You’ve been cast out from
some of the dens
you relished hunting in
and I study every frozen image
that drifts across my screen
to detect some modicum of hurt.

Does it hurt, Kellyanne?
It’s true almost
every image of you
is a headshot, skin taut, you suspended
in vocal, televisual motion, your chirpy stream of words
stripped away, and what is left is just
what is left of you. Which isn’t much.
A thin-boned matronly waif.
Glaring blue shadow.

O Kellyanne,
you looked much healthier
in the summertime. It hurts
to watch you disintegrate.
It’s not a zero-sum world.
If you get better maybe
we’ll all get better, together.
But first you have to stop lying.

Kellyanne,
I am trying to find you.
In my good moments I could
even try to love you,
let you be my shadow.
But your foxhole scares me,
and the circles under your eyes
make me feel almost
inexpressibly sad.

Poets Respond
February 21, 2017

[download audio]

__________

Amy Elizabeth Robinson: “The pace of news now is dizzying, but through it all I have developed a strange fascination with Kellyanne Conway. I watch every video interview she does, sometimes several times.

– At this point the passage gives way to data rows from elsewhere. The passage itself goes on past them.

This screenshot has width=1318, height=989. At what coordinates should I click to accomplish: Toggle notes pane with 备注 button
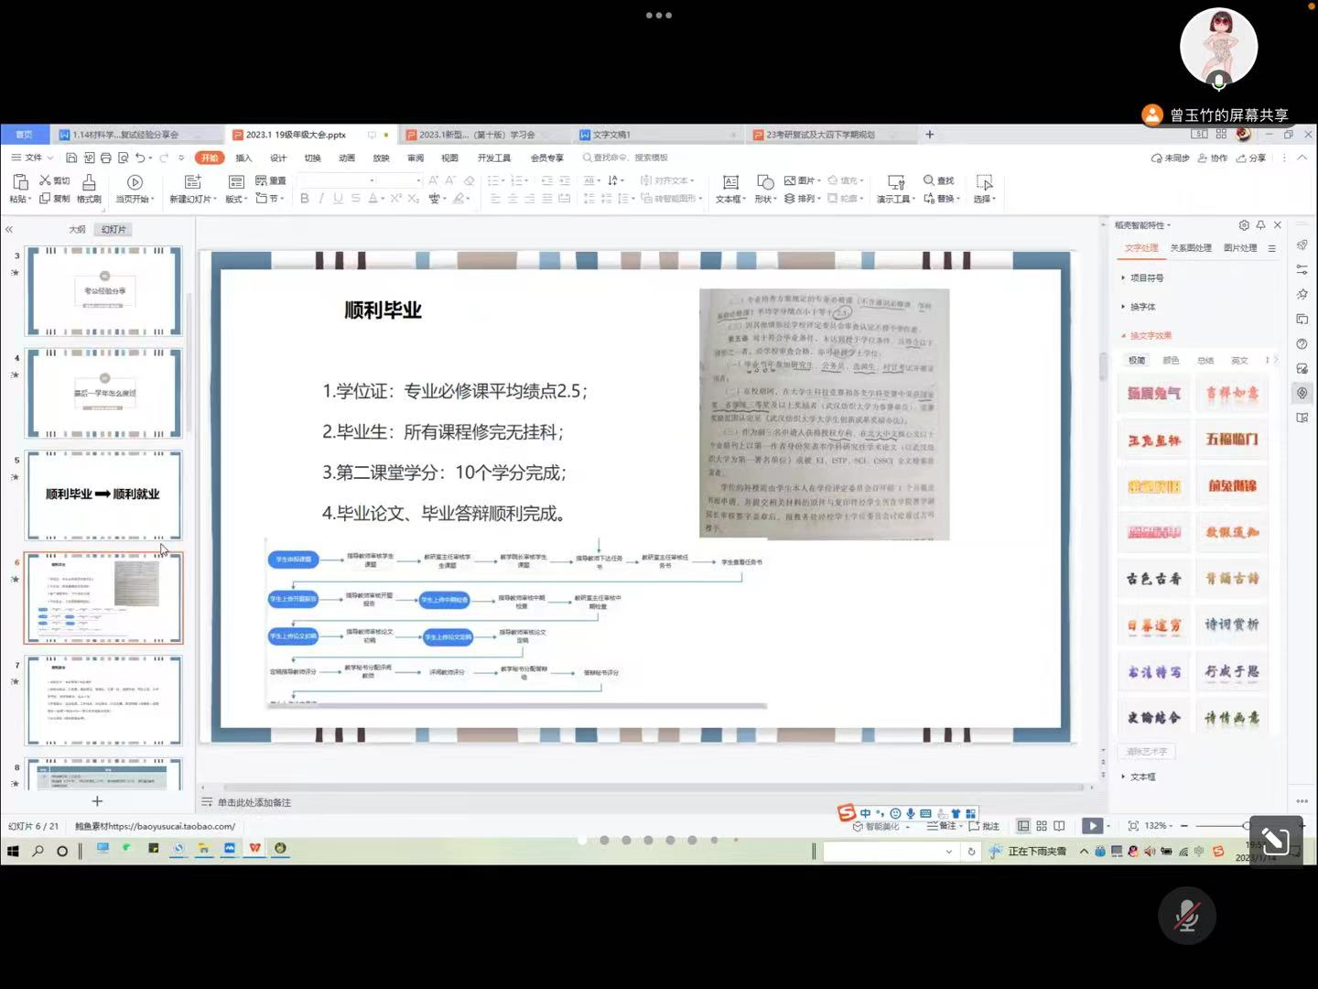[x=942, y=826]
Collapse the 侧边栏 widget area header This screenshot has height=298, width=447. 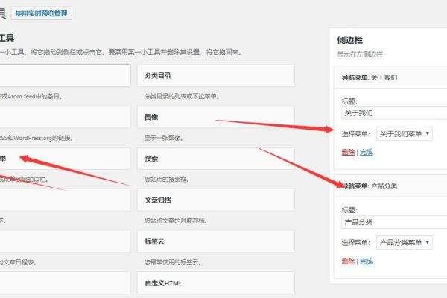(387, 43)
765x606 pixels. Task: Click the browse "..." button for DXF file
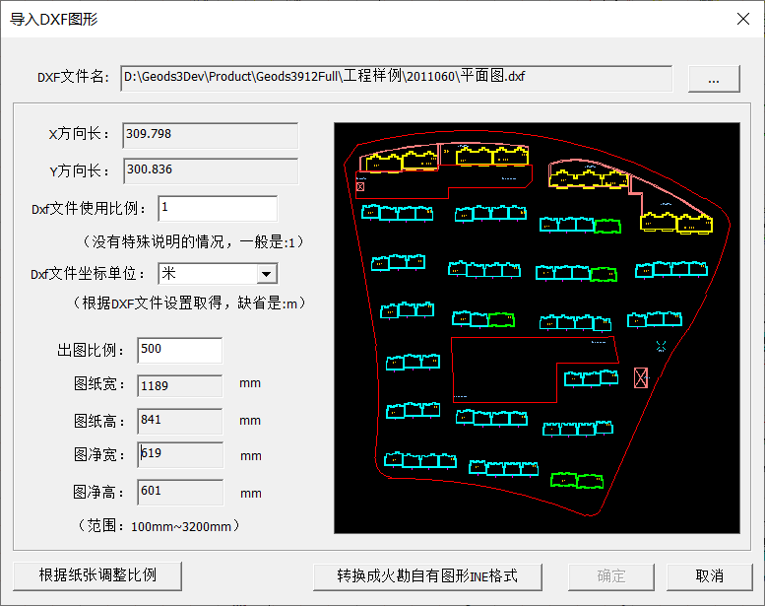tap(714, 79)
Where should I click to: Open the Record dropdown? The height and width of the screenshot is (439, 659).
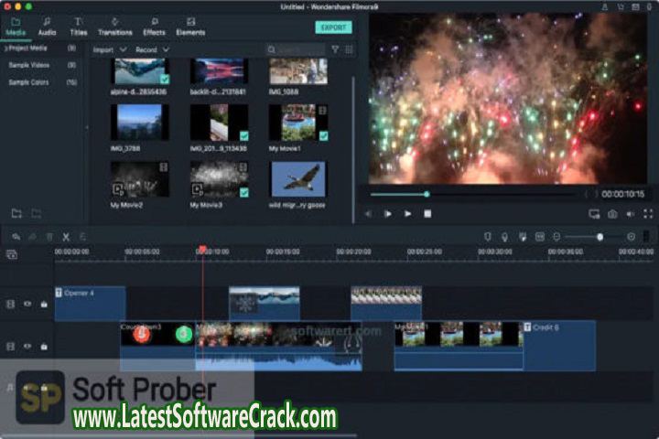tap(151, 49)
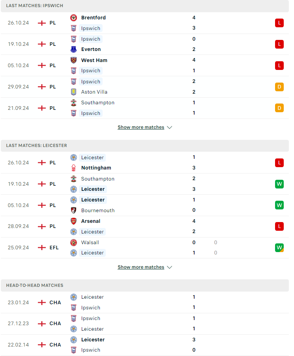294x356 pixels.
Task: Open the Walsall vs Leicester EFL match
Action: click(144, 248)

Eventually, after watching the fatigued disaster of her Today Show interview in the wake of the Flynn resignation, I realized I had to write something other than a Facebook post in order to understand my compulsion, and to try to get a little closer to her as a human and not just as a slippery image in a rectangular frame. The Flynn scandal broke on Valentine’s Day, the same day that the Women’s March called for expressions of #RevolutionaryLove, and this poem is what emerged from that strange synchronicity.” (website)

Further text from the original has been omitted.